Aslında onlar; “O tehlikenin varlığı yok edilmesin, biz bunları yaşadık, bütün bunlar oldu.” ve 11 santimlik yanabilir bir madde olan alüminyumdan oluşan bir gaz kapsülünü yaktığımda puf diye yok olsunlar amacıyla orada varlar. Orada yok olan bir tek alüminyum gaz kapsülü değil. Bizim yakın tarihimiz, hafızamız, toplumsal belleğimiz, bir tek geride kalanlar bireysel bellek oluyor. Çünkü acılar, ruhunda acılar ve hasarlar oluşmuş hepimizin ve biz de onları bir yere kadar hatırlamayı kaldırabiliyoruz haliyle. Çünkü ardı arkası kesilmiyor yaşananların ve üst üste ekleniyor. O yüzden bunların göze güzel görünmeleri zaruri bir durumdu benim için. Kitsch de oradan geliyor.

Aslında diğer beton çiçeklerin de ilginç bir hikayesi var benim için. 2012’de Roma’da yaşadığım dönemde Polonya’ya kampları gezmeye gitmiştim. İlk önce Majdanek adlı bir kampa gittim. Kamp iki kilometreydi ve tur rehberi yoktu. O yüzden turist gibi gezemiyorsun, tek başına geziyorsun ve çıkıyorsun. Korkunç bir yer, gerçekten çok ağır bir enerjisi var. En sonunda anıt mezarda, 40 bin kişinin külleri etrafında yürüyorsun. Dolanıyorsun, kuş bile uçmuyor, geri dönüş yolu iki kilometre, lanet bir yer ve o günden itibaren tabii ki bana rahatsız bir duygu geldi. Ben nasıl Auschwitz’e gideceğim; orası katbekat büyük diye düşündüm… 
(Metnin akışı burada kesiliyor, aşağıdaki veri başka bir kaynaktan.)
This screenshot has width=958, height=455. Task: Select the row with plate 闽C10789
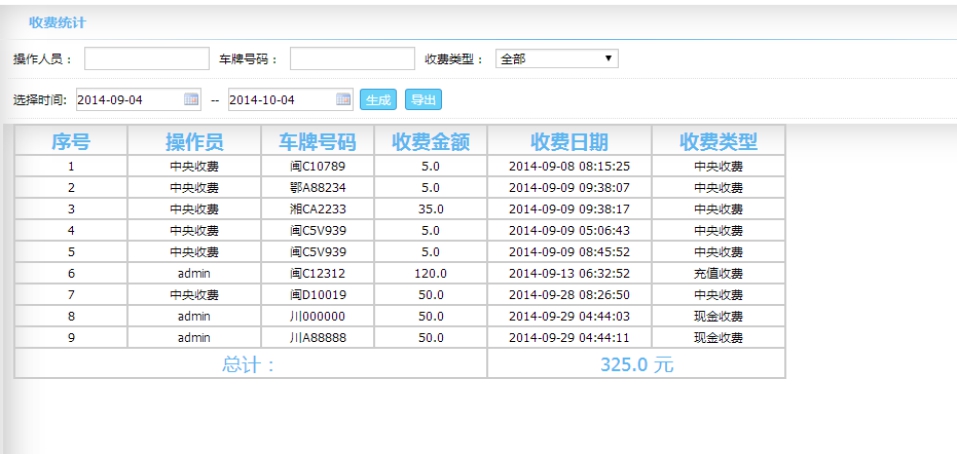(x=317, y=166)
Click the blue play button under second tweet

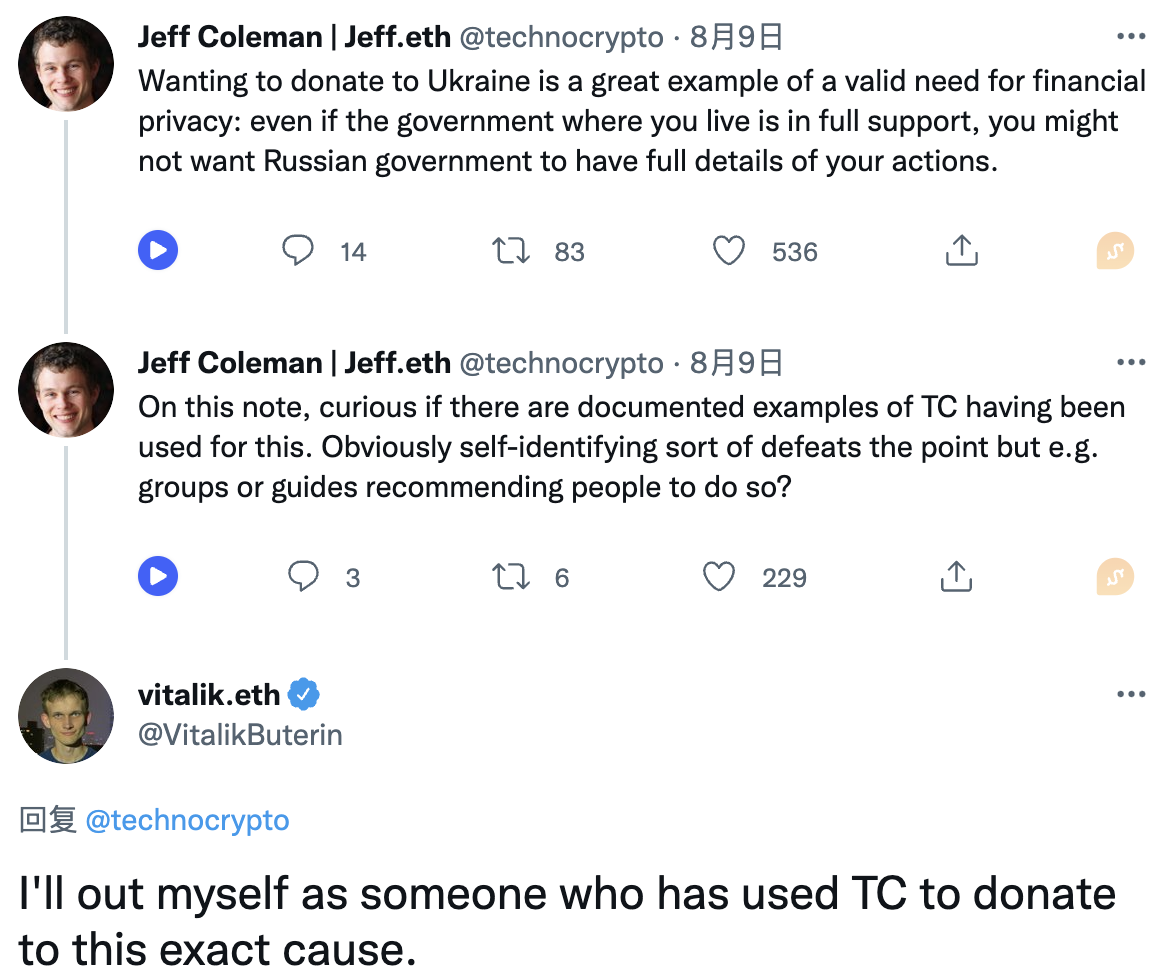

Yine de Auschwitz’e çok korkarak gitsem bile yemyeşildi ve çok güzeldi. Orada bütün yaşananları bilmesem, huzuruna kapılırdım ve o anda ilk hissettiğim “Bayıldım ben buraya ya!” oldu ve utandım kendimden. Çünkü bayılamazsın böyle bir yere… Orada, ben hastalıklı güzellik kavramını gördüm. Orada içime güzelliği hastalandırmak fikri oturdu. Bu da bir süre sonra işlerimde tezahür etti. 

Mesela bir betonun içinde çiçek gördüğümüzde, beton o çiçeğin ölümünü yavaşlatıyor. O çiçek can çekişerek ölüyor. O fotoğraflara bakan insanlar ilk önce “Ne kadar tatlıymış, çok güzel pespembe…” gibi tepkiler veriyorlar ki ben de bunu istiyorum. Zamanla orada onun böyle kıvranıp kıvranıp kıvranıp yer çekimine karşı gelemediğini ve düşmeye çalıştığını, rengini kaybettiğini gözlemliyorum ve bana bu yaklaşımları hatırlamamız gerekiyormuş gibi geliyor.